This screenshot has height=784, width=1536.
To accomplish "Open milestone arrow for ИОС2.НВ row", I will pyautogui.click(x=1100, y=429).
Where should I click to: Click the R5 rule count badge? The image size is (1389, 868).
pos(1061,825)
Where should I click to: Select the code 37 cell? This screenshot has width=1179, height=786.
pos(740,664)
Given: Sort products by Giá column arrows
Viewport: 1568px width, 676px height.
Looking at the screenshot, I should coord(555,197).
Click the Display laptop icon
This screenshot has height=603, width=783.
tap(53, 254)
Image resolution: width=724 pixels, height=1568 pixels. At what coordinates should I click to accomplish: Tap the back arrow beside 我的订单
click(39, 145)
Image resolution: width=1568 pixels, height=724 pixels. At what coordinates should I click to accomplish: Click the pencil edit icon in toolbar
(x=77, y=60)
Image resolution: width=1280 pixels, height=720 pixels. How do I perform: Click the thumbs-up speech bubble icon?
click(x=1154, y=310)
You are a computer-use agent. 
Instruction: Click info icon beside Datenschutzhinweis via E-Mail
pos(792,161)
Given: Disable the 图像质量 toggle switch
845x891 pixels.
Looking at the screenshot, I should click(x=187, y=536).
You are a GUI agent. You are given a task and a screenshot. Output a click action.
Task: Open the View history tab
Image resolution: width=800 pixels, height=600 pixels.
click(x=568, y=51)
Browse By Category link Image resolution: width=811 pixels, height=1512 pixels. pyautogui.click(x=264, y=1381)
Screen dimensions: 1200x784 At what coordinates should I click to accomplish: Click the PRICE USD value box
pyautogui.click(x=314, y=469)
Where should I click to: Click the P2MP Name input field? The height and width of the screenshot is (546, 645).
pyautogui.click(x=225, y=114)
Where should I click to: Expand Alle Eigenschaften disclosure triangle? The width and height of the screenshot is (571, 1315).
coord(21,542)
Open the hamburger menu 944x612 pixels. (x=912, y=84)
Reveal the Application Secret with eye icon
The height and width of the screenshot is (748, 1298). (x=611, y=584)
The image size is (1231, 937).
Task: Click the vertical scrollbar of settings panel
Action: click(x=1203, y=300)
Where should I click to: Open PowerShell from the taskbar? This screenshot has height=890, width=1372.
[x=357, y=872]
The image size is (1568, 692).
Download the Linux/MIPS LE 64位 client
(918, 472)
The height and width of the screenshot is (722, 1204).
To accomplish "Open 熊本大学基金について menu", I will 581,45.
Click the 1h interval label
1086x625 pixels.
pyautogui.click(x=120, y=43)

:::::

**PROBLEM TO SOLVE:** From the first line of the data above through the line containing "Given: Sort products by Giá column arrows", repeat each line exactly, and add nothing.

**RESULT:**
This screenshot has height=784, width=1536.
To accomplish "Open milestone arrow for ИОС2.НВ row", I will pyautogui.click(x=1100, y=429).
Where should I click to: Click the R5 rule count badge? The image size is (1389, 868).
pos(1061,825)
Where should I click to: Select the code 37 cell? This screenshot has width=1179, height=786.
pos(740,664)
Given: Sort products by Giá column arrows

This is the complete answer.